5. Be aware of the surroundings.

Not everyone is a natural at remembering directions and routes, but having a good idea of which way you’re going and what path you’re taking will help you avoid wasting time getting lost. If you want to, try to keep a screenshot of the map on your phone or a printout of it. Don’t be afraid to ask locals for directions along the way, and if you see other riders, you can also consult them; you never know, you might learn of a more interesting route. Enjoy the trip, and before you get started, look at the itineraries of other motorcyclists.

 

6. Take frequent breaks

If you’re running for the saddle sore or the bum burner, it’s not a marathon! Know when your bike and body need to rest and stop for a few minutes every few kilometres or hours, depending on the terrain. Take just as many breaks as are absolutely necessary; otherwise, the riding rhythm would be disrupted. Check if you have enough water to drink and fuel in the tank when on a break so that you can schedule your next break accordingly.

 

7. Begin by riding a motorcycle with a light stomach.

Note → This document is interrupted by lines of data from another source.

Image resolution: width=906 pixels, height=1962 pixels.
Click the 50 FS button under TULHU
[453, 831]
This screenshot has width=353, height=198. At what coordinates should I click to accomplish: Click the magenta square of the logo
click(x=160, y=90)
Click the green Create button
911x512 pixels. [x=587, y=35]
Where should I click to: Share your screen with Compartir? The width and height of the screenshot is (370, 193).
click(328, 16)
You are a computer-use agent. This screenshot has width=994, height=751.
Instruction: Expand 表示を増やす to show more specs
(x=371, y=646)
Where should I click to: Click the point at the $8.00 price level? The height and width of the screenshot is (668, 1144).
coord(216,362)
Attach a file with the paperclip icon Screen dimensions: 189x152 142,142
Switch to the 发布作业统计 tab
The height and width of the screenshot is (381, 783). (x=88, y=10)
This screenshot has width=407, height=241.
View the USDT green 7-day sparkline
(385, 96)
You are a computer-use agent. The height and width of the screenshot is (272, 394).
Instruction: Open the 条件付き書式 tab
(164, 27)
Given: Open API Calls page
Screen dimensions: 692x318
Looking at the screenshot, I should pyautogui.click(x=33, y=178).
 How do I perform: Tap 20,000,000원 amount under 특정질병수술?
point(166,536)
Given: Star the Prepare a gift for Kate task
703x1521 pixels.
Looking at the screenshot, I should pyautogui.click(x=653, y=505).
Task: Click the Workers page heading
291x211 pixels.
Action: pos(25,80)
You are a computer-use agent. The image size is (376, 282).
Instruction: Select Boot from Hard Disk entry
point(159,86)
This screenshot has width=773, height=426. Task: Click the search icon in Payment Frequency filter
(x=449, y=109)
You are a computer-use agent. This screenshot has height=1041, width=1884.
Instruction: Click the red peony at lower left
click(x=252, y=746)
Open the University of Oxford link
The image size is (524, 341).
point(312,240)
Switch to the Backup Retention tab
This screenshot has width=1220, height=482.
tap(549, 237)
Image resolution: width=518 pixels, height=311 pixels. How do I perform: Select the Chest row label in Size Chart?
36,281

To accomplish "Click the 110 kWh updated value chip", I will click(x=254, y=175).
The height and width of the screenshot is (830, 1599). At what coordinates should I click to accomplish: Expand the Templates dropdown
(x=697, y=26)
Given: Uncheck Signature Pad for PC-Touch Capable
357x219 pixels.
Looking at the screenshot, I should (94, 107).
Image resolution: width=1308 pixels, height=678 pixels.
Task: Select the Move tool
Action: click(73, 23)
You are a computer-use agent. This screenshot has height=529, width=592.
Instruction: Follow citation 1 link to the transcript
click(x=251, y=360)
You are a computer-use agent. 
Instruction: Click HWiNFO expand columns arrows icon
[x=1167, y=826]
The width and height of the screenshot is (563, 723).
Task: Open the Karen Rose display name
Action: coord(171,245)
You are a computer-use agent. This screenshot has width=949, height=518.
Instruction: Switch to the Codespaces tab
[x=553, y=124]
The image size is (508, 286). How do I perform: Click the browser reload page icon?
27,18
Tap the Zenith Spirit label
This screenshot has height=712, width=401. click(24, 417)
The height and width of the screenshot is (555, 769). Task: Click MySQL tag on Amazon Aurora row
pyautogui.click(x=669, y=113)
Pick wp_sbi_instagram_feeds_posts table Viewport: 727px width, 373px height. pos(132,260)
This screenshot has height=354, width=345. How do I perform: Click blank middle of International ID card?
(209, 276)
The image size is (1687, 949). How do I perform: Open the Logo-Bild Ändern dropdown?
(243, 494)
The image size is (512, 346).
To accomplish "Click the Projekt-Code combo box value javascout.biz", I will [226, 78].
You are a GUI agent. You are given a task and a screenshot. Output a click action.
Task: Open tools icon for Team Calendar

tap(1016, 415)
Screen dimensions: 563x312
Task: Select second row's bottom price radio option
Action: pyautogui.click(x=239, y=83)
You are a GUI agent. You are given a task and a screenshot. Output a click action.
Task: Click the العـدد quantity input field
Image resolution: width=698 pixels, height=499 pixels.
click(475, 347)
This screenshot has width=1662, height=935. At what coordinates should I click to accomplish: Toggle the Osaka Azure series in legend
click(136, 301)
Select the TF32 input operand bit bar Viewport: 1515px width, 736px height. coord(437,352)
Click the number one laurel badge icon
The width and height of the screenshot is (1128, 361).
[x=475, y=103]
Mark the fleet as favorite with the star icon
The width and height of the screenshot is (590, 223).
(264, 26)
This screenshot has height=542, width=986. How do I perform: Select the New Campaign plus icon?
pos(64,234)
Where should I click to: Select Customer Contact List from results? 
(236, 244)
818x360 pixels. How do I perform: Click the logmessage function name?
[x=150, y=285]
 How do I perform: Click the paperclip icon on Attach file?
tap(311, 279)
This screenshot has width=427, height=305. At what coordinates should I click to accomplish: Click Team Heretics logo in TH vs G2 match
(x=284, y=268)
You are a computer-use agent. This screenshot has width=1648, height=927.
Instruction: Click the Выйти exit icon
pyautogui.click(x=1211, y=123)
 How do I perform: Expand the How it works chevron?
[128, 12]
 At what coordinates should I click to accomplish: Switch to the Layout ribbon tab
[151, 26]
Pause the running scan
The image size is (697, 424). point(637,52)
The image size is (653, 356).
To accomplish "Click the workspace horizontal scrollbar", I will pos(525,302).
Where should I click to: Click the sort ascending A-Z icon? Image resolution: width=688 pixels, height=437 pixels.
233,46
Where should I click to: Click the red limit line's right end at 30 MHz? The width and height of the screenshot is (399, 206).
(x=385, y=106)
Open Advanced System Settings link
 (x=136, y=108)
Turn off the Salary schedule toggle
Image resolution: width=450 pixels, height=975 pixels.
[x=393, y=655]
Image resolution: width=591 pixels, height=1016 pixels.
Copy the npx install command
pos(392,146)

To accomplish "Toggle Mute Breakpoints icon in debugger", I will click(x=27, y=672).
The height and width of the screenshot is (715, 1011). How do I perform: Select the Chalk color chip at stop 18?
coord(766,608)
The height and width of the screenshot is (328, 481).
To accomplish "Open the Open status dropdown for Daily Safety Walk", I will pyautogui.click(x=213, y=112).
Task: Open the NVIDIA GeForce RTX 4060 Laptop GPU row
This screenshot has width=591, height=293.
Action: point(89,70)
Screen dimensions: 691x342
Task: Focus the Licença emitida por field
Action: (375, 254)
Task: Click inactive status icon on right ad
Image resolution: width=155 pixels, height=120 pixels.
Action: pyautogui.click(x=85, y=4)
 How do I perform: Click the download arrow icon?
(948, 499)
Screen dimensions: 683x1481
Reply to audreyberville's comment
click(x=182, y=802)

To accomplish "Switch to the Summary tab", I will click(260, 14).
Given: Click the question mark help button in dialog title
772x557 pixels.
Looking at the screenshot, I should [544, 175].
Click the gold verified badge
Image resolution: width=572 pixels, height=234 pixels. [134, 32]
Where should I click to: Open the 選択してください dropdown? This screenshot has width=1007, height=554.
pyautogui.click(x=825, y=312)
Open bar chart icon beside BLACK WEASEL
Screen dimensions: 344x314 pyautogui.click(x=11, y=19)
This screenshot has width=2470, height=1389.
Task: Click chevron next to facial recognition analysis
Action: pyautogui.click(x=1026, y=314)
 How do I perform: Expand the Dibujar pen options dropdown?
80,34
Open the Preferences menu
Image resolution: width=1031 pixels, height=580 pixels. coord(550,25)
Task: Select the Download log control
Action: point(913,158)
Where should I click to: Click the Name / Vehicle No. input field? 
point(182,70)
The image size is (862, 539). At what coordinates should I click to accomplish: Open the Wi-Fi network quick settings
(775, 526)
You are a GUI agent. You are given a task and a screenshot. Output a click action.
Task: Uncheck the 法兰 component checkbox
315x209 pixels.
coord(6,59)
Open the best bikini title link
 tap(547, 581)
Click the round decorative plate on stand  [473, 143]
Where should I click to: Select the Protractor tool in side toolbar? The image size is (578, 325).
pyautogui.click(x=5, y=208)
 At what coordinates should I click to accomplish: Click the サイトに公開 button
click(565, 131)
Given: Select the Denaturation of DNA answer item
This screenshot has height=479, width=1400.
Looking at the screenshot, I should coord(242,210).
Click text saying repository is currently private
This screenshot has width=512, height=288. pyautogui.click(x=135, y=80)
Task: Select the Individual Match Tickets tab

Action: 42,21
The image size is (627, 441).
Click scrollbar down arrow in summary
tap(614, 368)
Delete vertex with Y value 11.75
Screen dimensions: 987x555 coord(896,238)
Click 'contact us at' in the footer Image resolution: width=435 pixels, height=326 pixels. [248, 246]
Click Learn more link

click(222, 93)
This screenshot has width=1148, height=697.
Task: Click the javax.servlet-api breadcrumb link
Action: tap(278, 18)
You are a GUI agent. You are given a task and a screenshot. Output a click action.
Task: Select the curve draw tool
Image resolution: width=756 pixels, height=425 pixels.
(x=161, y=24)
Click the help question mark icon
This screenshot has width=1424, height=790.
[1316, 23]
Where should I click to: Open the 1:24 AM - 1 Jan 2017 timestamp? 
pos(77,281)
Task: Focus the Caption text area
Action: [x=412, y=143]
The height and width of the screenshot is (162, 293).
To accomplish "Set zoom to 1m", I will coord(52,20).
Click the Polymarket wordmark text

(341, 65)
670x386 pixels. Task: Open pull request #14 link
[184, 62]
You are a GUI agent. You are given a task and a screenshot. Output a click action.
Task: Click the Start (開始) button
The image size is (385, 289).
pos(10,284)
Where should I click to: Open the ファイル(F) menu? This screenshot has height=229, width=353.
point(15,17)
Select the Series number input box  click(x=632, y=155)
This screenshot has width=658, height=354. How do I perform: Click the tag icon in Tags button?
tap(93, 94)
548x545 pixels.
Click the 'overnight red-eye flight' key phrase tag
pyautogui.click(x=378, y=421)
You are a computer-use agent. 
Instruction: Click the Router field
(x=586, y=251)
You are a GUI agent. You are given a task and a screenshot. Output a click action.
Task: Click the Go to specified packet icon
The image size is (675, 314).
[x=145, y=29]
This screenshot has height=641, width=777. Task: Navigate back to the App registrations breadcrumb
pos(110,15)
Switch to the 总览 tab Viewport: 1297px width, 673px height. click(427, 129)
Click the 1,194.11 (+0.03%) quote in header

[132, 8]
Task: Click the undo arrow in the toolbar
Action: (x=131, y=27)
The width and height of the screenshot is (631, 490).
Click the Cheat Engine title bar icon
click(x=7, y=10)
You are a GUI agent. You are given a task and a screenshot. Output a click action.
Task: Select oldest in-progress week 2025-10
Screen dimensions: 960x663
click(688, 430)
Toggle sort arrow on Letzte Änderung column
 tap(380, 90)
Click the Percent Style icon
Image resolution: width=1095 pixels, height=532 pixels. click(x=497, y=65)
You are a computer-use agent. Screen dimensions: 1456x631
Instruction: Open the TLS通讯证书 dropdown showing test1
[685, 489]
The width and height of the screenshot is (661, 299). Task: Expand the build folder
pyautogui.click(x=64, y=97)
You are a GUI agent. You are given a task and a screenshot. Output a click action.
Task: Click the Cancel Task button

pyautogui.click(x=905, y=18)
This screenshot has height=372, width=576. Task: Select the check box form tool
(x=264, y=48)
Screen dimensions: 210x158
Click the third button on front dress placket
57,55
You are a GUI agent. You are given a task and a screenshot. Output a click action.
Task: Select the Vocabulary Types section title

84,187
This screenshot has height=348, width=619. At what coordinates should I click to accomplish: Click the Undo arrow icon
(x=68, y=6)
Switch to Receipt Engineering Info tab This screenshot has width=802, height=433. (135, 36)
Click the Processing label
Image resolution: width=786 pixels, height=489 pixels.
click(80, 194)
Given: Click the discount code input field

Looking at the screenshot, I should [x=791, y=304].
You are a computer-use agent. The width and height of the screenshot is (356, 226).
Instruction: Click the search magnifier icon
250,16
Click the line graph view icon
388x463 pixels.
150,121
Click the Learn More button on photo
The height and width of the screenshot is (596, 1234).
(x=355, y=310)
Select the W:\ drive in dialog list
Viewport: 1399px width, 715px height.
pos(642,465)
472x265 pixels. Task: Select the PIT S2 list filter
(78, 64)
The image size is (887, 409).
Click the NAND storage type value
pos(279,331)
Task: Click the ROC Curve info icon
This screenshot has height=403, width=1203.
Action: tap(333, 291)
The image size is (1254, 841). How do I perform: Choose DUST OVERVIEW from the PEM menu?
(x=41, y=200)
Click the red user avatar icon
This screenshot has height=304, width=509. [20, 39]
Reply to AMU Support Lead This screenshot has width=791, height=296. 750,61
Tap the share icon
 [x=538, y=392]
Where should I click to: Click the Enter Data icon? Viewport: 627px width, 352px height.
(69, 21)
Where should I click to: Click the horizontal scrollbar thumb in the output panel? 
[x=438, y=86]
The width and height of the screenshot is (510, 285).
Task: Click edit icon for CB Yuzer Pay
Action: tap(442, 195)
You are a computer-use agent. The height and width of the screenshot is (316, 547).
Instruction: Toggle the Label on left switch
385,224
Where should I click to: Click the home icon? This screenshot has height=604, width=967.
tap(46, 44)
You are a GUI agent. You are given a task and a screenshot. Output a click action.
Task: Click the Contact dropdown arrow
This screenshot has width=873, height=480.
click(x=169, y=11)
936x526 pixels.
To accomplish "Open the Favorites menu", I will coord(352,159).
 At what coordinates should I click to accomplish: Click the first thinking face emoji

Eat a light breakfast, a light lunch, and don’t overeat. Large meals require a lot of energy to eat which can cause you to fall asleep. Furthermore, toilets on Indian roads are unreliable and scarce. If you suffer from hunger pangs, bring some snacks and energy bars with you.

 

 

8. Hair stumbling block

When you have long hair, one of the most common problems you’ll encounter is tiny strands slipping out from under the helmet and hitting you in the face. Women motorcyclists suffer the most from this problem. The best option is to purchase a bandana/buff that you can stuff your hair into before putting on your helmet. Not only will this keep your hair out of the wind and away from your face, but it will also keep your helmet clean. These are reasonably priced, with a selection of prints ranging from Rs.150 to Rs.250.

 

9. Be ready for any weather condition.

On long motorcycle trips, I’ve learned that you should be prepared for rain at any time. Raincoats and pants that fit over your riding gear, as well as raincoats for luggage, are important. Try out your gear at home on a rainy day.

 

10. Maintain your motivation

The advantage of riding a motorcycle is that once you get started, you won’t be able to stop. Even if you slip, skid, or get a flat, stay inspired and excited. Getting panicked and frightened isn’t really helpful, as I’ve discovered on my runs. On a motorcycle, everybody makes mistakes and learns from them.

 

11. Make sure you have all of the necessary equipment and spare parts with you.

Go to a mechanic and ask him what important spares you’ll need for the bike on your ride. Each bike has its own set of specifications. Spare tubes, spark plugs, brake and accelerator cables, engine oil, and other items may be on a general list.